Beschreibung
ArCas12a, abgeleitet vom CRISPR-System von Agathobacter rectalis Bakterien und auch als Cpf1 bekannt, ist ein monomeres Protein, das aus 1263 Aminosäuren besteht. Als Mitglied der Klasse II (Typ V) des CRISPR/Cas-Systems funktioniert ArCas12a ausschließlich über ein einziges Effektorprotein und weist erhebliche Unterschiede zu Cas9 auf, z. B. zielt es auf Motive, die reich an T sind, benötigt keine transaktivierende crRNA, produziert klebrige Enden bei DNA-Doppelstrangbrüchen, nimmt an der RNA-Verarbeitung teil und besitzt DNA-Nuklease-Aktivität.

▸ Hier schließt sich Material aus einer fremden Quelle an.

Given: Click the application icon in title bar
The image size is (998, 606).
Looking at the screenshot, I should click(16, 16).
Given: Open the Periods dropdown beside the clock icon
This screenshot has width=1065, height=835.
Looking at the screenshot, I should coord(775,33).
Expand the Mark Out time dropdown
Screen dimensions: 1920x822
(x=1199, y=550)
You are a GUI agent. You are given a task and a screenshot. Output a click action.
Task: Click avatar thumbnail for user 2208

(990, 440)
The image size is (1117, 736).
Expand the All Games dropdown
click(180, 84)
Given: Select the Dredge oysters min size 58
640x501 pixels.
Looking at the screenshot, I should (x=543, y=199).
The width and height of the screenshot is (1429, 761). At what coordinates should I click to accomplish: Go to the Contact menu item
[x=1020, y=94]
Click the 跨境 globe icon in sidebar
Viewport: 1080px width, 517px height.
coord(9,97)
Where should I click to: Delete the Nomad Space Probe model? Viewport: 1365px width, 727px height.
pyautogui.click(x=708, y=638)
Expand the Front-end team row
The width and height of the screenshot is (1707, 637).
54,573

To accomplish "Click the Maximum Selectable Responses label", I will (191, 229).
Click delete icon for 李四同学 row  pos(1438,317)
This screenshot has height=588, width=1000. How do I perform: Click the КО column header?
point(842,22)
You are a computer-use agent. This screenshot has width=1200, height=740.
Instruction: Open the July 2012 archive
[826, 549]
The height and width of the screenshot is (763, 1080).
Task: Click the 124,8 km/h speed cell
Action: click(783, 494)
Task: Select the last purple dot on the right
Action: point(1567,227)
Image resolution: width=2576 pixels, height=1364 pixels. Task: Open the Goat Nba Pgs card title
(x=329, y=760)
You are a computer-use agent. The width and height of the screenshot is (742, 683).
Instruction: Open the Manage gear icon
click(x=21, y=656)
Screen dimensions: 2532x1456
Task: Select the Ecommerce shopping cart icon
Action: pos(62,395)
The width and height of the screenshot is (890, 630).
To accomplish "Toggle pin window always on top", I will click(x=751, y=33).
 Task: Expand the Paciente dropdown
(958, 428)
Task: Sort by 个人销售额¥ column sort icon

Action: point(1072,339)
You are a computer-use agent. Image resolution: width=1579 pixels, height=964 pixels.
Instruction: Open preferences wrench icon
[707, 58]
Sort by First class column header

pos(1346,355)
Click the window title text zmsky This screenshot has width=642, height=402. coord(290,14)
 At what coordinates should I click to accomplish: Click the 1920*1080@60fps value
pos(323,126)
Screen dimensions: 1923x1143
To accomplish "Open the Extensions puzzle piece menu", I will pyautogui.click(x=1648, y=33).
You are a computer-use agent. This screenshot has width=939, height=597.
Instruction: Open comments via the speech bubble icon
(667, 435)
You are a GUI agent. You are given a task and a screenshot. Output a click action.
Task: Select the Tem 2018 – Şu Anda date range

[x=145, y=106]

ArCas12a fehlt die HNH-Domäne und kann seine RuvC-Domäne unabhängig nutzen, um die thyminreiche PAM-Region (T) am 5'-Ende der Zielnukleinsäure unter Anleitung von CRISPR-RNA (crRNA) zu erkennen und die Spaltung der Ziel-DNA einzuleiten. Es wurde erfolgreich zur Genomeditierung bei vielen Säugetieren und Pflanzen eingesetzt. Darüber hinaus weist ArCas12a eine Transspaltungsaktivität auf, die in der Lage ist, nicht-zielgerichtete einzelsträngige DNA (ssDNA) im Reaktionssystem wahllos zu schneiden.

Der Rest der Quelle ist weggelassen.